00:09:35.430 The third strategy is manual control of garbage collection. I do not recommend disabling garbage collection entirely, as this can quickly lead to memory exhaustion. Instead, it’s advisable to invoke garbage collection manually between requests in your web application.
00:10:05.680 Ruby 2.1 offers built-in tools to help you in this regard. Just ensure that you maintain enough workers to serve requests effectively while some of them are dedicated to garbage collection.
00:10:38.080 The best Ruby code may sometimes be the code that doesn’t exist at all. There are situations where other tools may accomplish your tasks more efficiently compared to writing in Ruby. For example, consider manipulation of large datasets.
00:11:09.610 If you have thousands of records you need to process, it’s not efficient to load all this data into memory in Ruby. Instead, leveraging efficient database capabilities such as PostgreSQL or Oracle can lead to performance improvements. Using features such as window functions helps in processing such operations seamlessly.
00:11:41.400 There's often a sentiment within the Ruby community suggesting that using SQL is to be avoided, but I think that SQL is a powerful tool and should be utilized.
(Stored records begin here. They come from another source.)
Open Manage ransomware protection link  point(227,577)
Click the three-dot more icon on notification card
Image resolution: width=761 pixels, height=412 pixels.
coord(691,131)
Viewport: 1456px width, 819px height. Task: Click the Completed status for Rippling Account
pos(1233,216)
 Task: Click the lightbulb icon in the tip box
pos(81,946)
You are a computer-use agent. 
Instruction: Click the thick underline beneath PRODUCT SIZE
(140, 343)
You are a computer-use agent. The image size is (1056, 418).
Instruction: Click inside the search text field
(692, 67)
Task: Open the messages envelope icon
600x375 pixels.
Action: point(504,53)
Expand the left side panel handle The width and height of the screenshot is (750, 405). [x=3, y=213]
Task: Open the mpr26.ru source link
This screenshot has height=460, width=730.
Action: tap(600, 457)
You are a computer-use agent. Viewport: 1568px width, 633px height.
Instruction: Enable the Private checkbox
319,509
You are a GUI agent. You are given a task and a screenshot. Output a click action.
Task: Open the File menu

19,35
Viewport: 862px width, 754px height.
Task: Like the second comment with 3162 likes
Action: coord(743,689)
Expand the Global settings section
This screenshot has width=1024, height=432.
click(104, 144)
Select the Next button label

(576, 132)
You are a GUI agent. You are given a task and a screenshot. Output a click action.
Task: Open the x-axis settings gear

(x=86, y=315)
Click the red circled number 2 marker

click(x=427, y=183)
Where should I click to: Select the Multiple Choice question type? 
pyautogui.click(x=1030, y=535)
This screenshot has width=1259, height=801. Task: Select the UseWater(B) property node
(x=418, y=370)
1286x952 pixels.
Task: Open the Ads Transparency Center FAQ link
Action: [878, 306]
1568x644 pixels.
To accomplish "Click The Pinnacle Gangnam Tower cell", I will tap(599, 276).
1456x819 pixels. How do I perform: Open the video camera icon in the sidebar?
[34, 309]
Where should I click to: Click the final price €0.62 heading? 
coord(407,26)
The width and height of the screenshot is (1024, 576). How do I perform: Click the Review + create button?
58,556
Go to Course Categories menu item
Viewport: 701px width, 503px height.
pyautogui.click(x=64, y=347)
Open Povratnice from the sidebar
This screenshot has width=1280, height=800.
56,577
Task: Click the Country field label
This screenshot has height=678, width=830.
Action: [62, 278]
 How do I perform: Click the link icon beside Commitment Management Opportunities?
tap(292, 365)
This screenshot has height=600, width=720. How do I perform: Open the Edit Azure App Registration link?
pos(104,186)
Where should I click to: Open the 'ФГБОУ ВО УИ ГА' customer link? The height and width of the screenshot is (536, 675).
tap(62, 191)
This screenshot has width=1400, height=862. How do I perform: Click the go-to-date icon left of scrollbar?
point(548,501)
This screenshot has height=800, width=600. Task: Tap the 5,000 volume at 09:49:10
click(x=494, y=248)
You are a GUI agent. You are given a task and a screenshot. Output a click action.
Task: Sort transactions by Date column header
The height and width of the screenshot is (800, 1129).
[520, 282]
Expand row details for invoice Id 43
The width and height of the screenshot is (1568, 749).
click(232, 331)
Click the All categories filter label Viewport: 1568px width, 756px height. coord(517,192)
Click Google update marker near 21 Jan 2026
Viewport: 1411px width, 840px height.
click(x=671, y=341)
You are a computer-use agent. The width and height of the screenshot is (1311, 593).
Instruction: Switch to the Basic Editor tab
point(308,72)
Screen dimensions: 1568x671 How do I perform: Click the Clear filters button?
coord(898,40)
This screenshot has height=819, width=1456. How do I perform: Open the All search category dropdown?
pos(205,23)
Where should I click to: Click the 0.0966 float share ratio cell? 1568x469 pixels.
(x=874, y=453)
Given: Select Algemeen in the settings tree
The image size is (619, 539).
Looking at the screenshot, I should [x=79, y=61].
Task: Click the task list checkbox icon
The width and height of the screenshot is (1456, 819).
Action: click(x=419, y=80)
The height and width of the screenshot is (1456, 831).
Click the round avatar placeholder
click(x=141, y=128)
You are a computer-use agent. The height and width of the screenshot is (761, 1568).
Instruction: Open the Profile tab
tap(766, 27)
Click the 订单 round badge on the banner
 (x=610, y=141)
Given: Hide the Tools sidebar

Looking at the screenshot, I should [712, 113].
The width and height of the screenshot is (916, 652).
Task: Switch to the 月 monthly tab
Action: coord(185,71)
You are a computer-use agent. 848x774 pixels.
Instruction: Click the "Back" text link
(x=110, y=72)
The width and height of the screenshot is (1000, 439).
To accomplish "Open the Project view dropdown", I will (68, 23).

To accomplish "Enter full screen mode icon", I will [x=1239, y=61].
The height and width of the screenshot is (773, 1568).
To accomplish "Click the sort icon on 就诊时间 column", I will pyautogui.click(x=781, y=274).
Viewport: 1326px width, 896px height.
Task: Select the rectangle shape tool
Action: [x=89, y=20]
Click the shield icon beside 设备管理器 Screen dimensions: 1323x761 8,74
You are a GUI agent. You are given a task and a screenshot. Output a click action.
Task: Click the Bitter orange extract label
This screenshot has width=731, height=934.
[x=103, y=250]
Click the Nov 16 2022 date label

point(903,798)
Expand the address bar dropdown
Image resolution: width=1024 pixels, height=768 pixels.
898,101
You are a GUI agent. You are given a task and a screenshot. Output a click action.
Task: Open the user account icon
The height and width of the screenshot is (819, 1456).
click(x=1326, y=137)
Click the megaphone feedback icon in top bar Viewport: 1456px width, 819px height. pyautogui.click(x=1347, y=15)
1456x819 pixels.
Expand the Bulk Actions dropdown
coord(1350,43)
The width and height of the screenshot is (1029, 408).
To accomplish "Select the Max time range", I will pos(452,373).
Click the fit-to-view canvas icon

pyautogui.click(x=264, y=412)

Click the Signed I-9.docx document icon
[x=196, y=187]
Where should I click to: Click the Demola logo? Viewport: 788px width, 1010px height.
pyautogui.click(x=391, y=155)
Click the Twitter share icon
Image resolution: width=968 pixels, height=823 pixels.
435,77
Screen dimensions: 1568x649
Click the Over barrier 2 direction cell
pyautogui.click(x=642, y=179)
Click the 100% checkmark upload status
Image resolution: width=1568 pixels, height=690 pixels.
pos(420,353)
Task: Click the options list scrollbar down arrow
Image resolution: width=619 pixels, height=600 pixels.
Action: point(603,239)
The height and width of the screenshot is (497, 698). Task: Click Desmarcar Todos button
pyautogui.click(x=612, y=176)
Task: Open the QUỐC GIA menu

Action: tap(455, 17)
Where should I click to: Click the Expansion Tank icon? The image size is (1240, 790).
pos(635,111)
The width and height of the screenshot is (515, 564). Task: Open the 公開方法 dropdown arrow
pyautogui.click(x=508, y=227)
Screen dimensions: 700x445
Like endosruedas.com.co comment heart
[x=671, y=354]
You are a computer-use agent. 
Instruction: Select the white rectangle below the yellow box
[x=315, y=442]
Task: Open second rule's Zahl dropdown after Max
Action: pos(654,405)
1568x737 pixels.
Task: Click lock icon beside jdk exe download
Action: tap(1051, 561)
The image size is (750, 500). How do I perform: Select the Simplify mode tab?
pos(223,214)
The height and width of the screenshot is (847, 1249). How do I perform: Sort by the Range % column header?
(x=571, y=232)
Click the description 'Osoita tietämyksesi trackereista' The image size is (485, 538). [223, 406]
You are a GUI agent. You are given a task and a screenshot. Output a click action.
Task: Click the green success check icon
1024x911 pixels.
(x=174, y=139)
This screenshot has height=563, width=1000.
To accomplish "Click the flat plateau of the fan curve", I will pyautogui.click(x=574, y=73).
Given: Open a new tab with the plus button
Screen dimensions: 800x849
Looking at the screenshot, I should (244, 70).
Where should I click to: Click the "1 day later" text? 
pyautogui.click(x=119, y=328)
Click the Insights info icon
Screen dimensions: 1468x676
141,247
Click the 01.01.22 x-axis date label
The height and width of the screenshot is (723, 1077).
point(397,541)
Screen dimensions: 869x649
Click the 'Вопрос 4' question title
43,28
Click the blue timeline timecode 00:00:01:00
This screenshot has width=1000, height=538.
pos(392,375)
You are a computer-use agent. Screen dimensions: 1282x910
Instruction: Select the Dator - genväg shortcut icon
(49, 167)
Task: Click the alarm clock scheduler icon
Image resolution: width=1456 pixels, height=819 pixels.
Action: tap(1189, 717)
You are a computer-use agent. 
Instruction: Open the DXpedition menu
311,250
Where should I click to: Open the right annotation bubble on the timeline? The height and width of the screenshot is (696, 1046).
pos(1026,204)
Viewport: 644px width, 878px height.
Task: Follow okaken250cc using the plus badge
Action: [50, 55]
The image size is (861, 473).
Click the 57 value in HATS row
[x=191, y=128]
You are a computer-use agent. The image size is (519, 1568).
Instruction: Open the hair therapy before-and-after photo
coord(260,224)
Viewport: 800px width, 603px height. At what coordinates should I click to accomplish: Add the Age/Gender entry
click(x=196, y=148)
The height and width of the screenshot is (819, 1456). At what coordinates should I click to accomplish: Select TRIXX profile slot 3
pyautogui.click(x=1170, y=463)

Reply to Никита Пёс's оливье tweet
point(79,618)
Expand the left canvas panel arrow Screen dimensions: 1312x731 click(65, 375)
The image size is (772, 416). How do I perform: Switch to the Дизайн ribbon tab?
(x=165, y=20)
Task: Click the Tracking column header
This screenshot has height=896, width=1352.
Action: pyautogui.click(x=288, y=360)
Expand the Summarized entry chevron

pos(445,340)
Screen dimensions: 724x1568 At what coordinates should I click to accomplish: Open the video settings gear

Data processing and calculations using SQL can deliver better performance than trying to manage them manually in Ruby.
00:12:13.560 Finally, avoid memory-hogging operations. Many practices increase memory usage, such as creating unnecessary duplicate objects. Always try to perform in-place operations, especially when modifying strings.
00:12:37.540 Use methods that don't create new objects unnecessarily. For example, always prefer in-place modifications using methods like 'shift' or methods that operate line by line when processing large inputs or files.
00:13:04.900 It's also a good idea to limit the use of Active Record if you don't need to instantiate objects unnecessarily. Utilization of the 'update all' method allows you to execute a single SQL query without the overhead from Active Record object instantiation.
00:13:35.060 When handling large results, it’s advisable to read and iterate through them instead of loading them into memory as Active Record objects. For any result set over 1000 objects, consider using iterate instead to manage memory efficiently.
00:14:05.310 Additionally, careful use of objects can greatly optimize memory consumption. Several libraries can pull data that are less memory-efficient; therefore, it’s essential to evaluate their performance on memory consumption.
00:14:36.410 Now, let’s talk about tools for memory optimization. Some of the effective ones include GZ stat, which helps you understand garbage collection performance and allows you to track memory usage efficiently.
00:15:00.210 Another useful tool is the object_space module in Ruby, which provides memory usage statistics and can trace object allocations. Understanding where your memory is going is pivotal for efficient application performance.
00:15:30.210 To learn more about Ruby performance tuning, I am also working on a comprehensive book covering these topics in-depth. If you register on my website, I will share beta versions when it's completed.
00:15:54.020 Now, a tool I recommend for profiling memory use is Walgreen. This tool emulates your CPU and can track memory allocations during your code execution.
00:16:20.960 Run your Ruby code through Walgreen's massive tool, which acts as a heap profiler. It traces how much memory you have allocated and at what point during execution. This can help diagnose where most memory is being consumed.
00:16:50.020 However, to analyze the output effectively, I would suggest using a visualizer tool that can illustrate memory usage over time. This will provide better insights regarding potential memory leaks.
00:17:20.650 That's all I have for now. Thank you for listening, and feel free to ask any questions.
00:28:03.669 Thank you all for your attention!